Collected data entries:
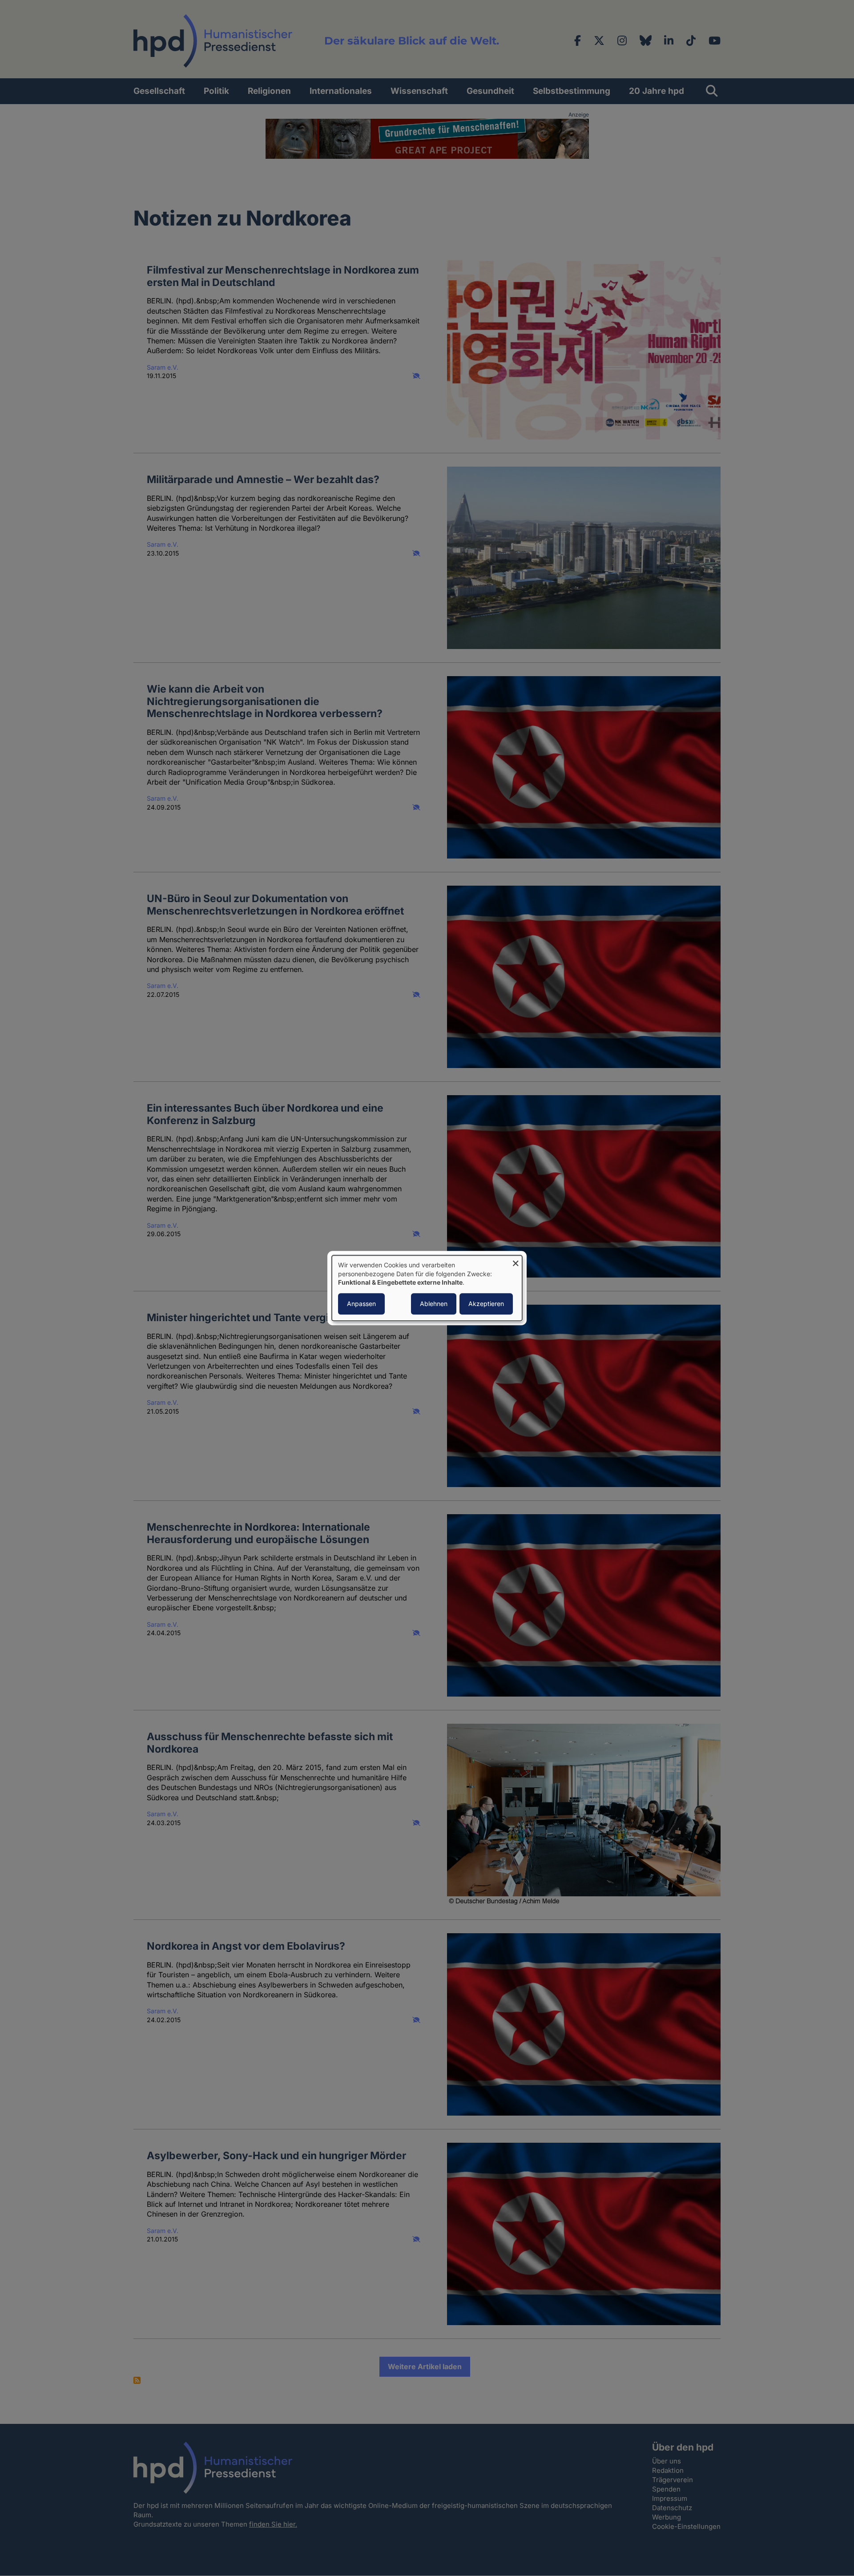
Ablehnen (433, 1303)
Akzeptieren (486, 1303)
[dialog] (427, 1288)
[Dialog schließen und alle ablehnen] (515, 1260)
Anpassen (361, 1303)
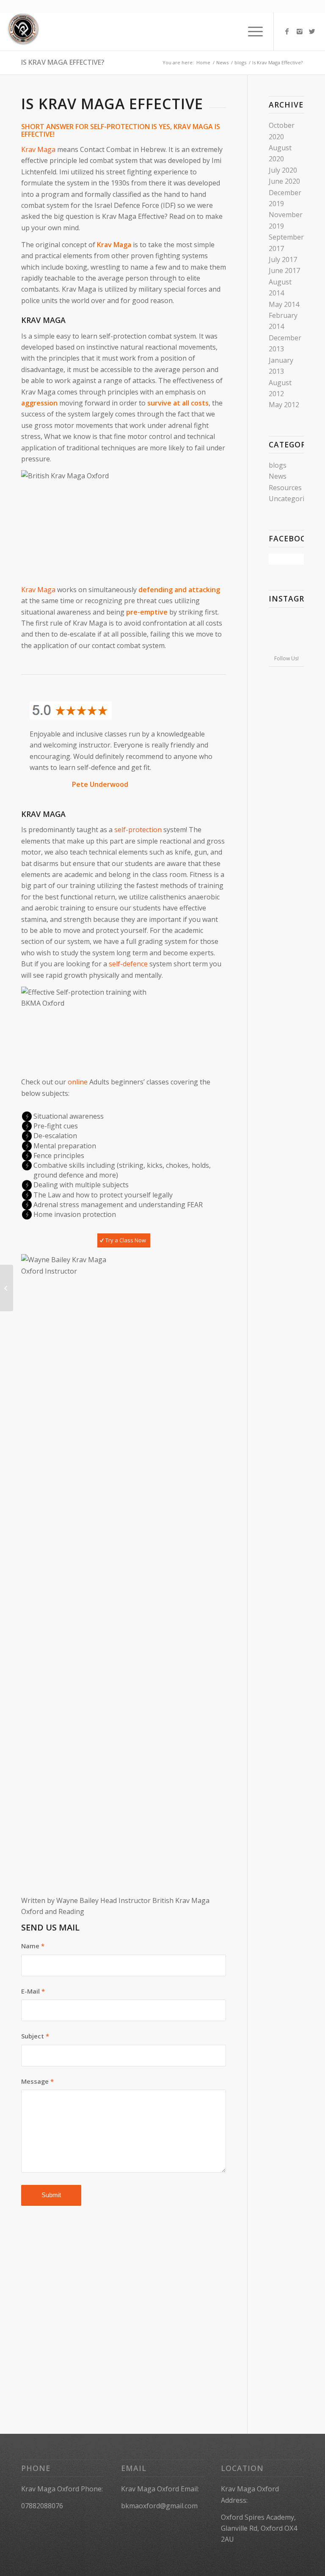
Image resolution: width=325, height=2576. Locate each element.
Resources (285, 487)
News (222, 62)
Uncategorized (292, 498)
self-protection (138, 829)
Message (37, 2081)
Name (32, 1946)
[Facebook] (287, 31)
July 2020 (283, 170)
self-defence (128, 963)
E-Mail (33, 1991)
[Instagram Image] (286, 620)
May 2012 (284, 404)
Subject (35, 2036)
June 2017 (284, 270)
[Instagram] (299, 31)
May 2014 (284, 304)
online (78, 1082)
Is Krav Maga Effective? (63, 62)
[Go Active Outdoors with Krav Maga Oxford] (6, 1288)
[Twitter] (312, 31)
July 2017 (283, 259)
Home (203, 62)
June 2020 (284, 181)
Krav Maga (38, 149)
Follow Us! (286, 658)
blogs (240, 62)
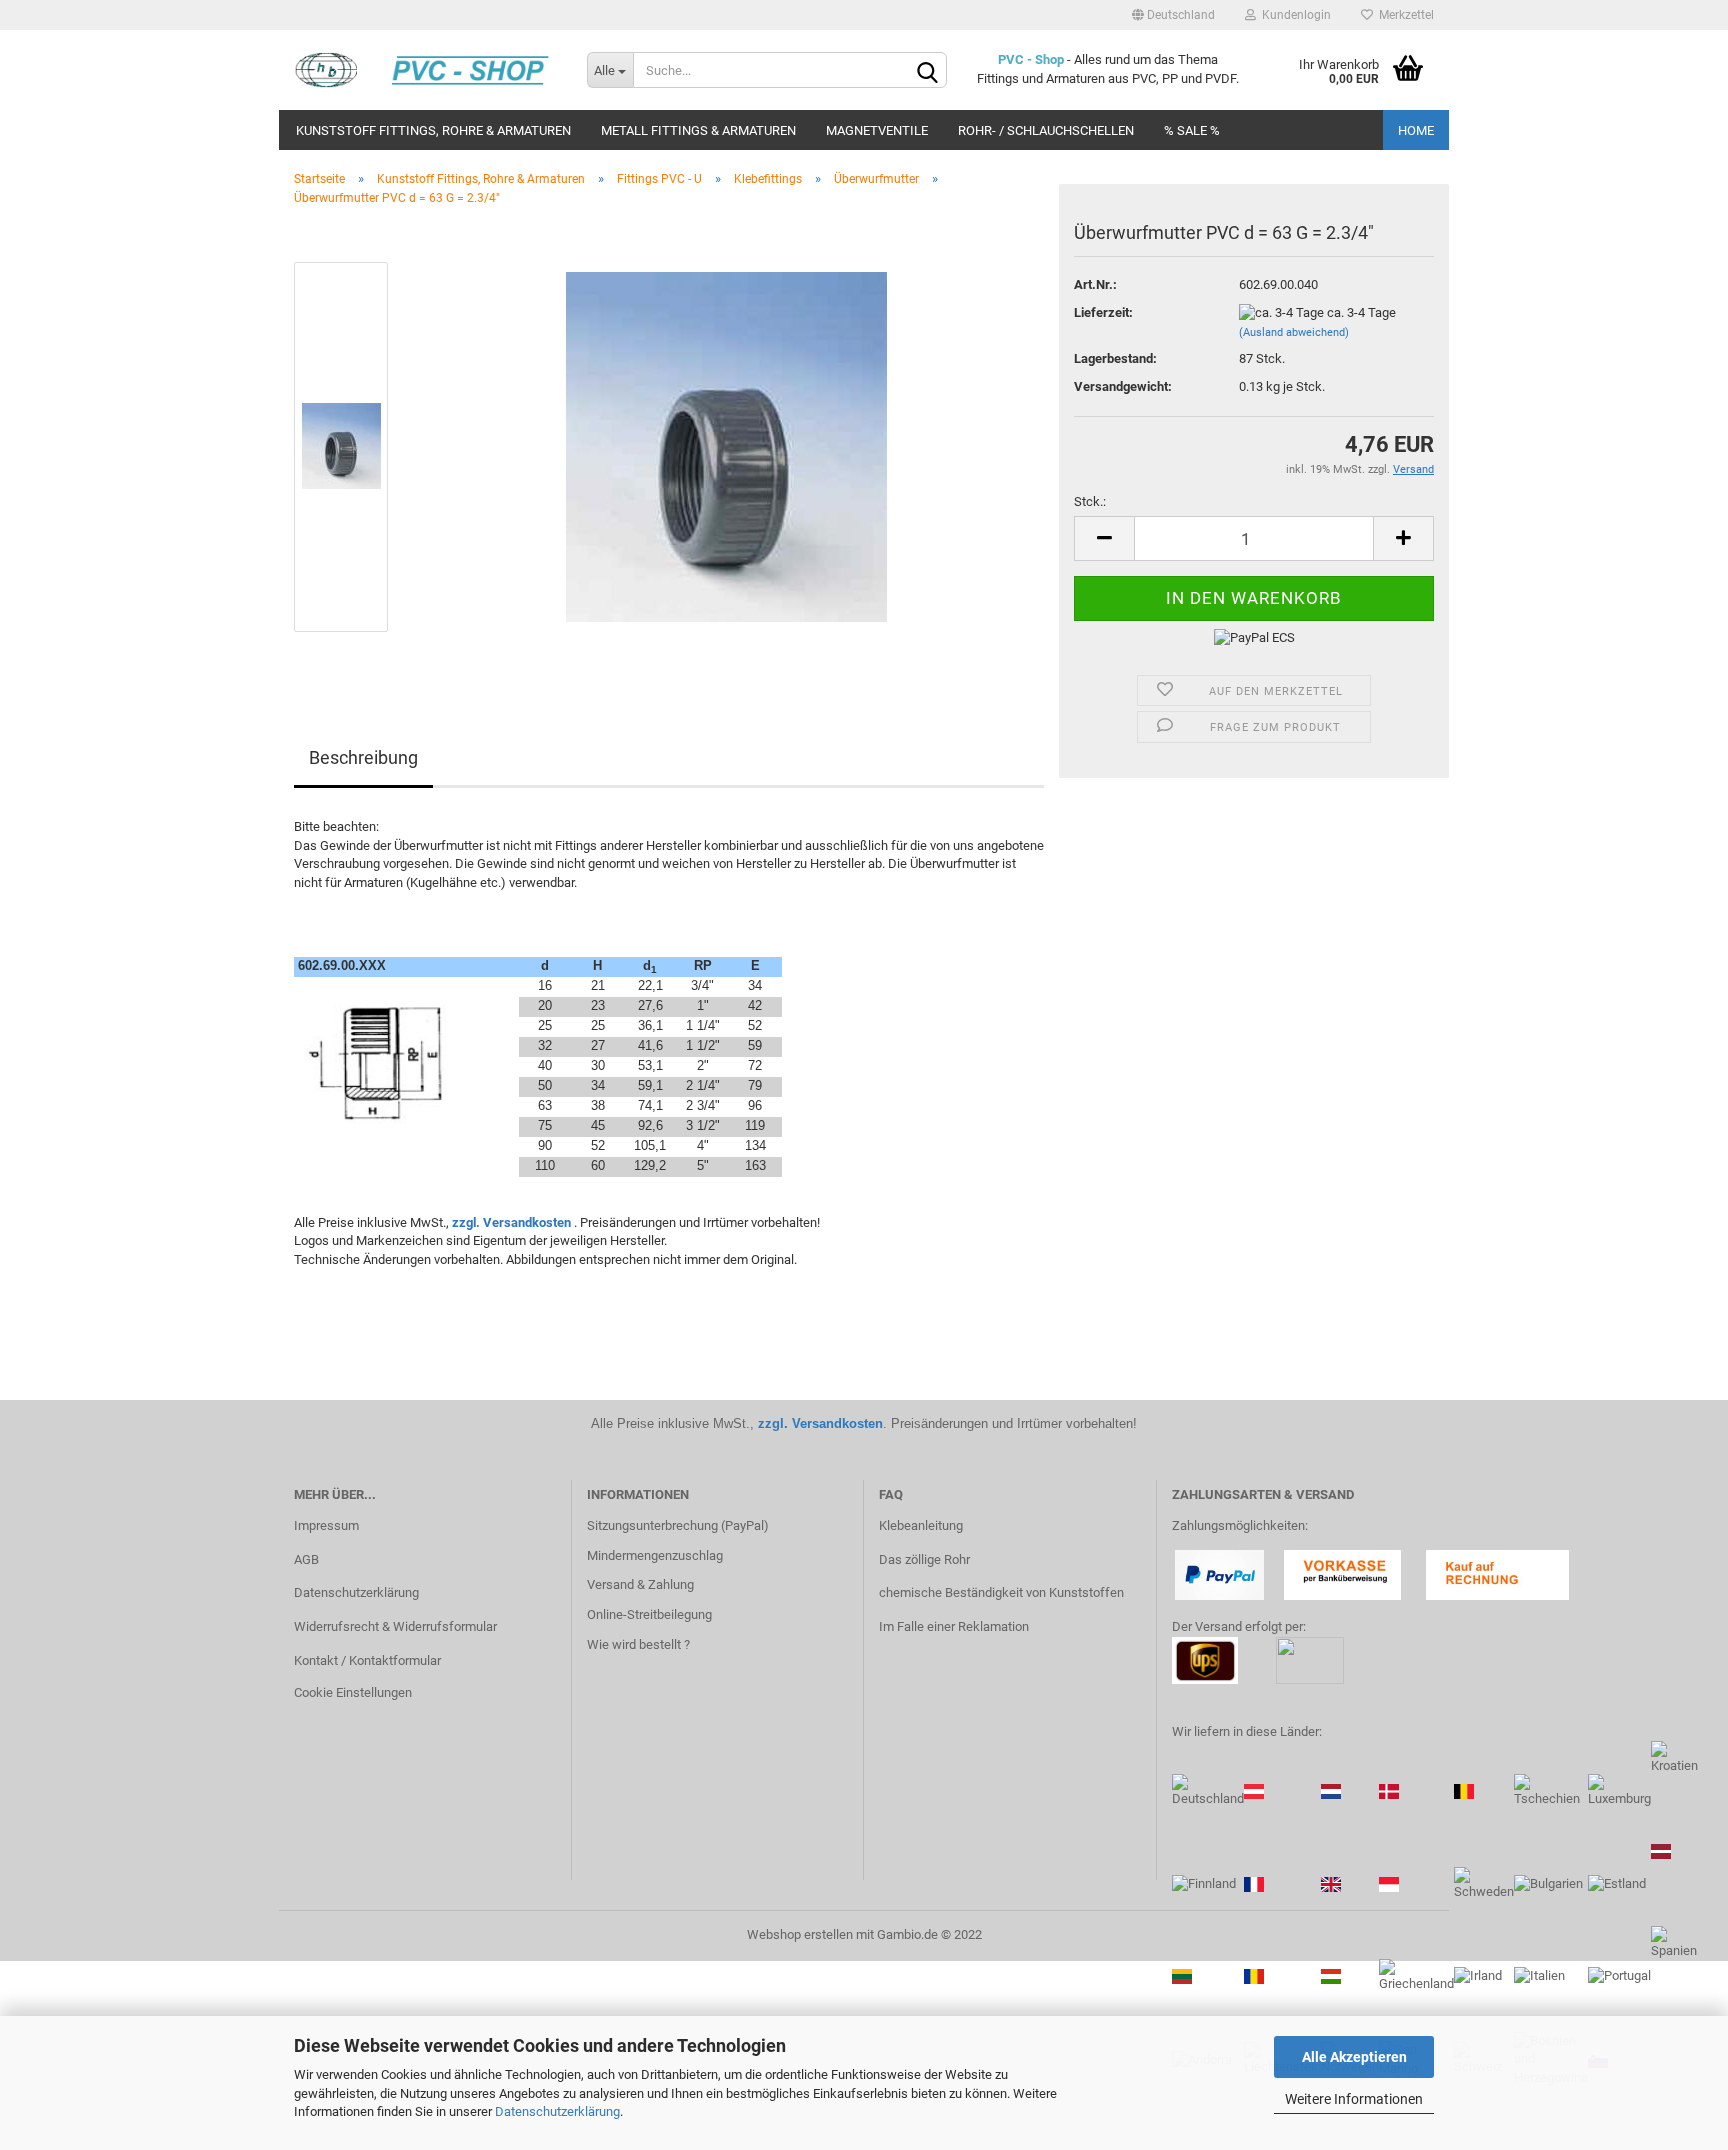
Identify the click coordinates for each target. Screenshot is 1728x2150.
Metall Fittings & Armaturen (698, 130)
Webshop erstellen (800, 1934)
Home (1416, 130)
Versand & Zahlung (640, 1584)
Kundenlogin (1293, 15)
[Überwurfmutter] (726, 446)
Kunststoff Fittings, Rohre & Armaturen (433, 130)
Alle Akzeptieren (1354, 2057)
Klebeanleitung (921, 1525)
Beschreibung (363, 757)
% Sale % (1192, 130)
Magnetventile (877, 130)
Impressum (326, 1525)
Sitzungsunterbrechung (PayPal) (678, 1525)
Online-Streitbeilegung (649, 1614)
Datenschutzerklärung (557, 2111)
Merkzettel (1403, 15)
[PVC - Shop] (425, 70)
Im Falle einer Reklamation (954, 1626)
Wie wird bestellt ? (638, 1644)
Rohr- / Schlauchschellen (1046, 130)
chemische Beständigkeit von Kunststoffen (1001, 1592)
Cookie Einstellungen (353, 1692)
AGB (306, 1559)
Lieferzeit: (1103, 312)
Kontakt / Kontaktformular (367, 1660)
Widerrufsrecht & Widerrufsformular (395, 1626)
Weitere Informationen (1354, 2099)
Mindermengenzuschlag (655, 1555)
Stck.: (1090, 501)
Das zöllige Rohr (924, 1559)
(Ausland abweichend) (1294, 332)
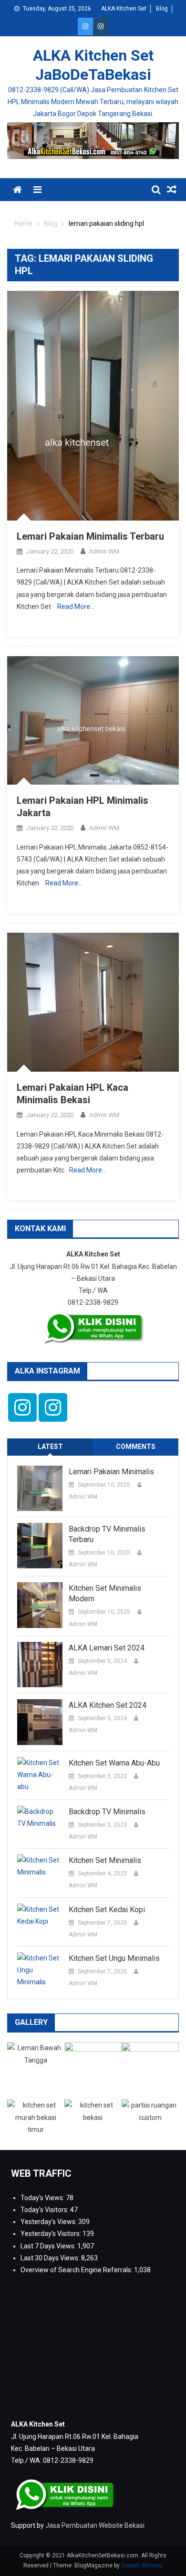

EXERCISE INSTRUCTIONS: When a line in the data contains the string "Armaturen", copy that line.

RESPONSE TO THE TASK:
Metall Fittings & Armaturen (698, 130)
Kunststoff Fittings, Rohre & Armaturen (433, 130)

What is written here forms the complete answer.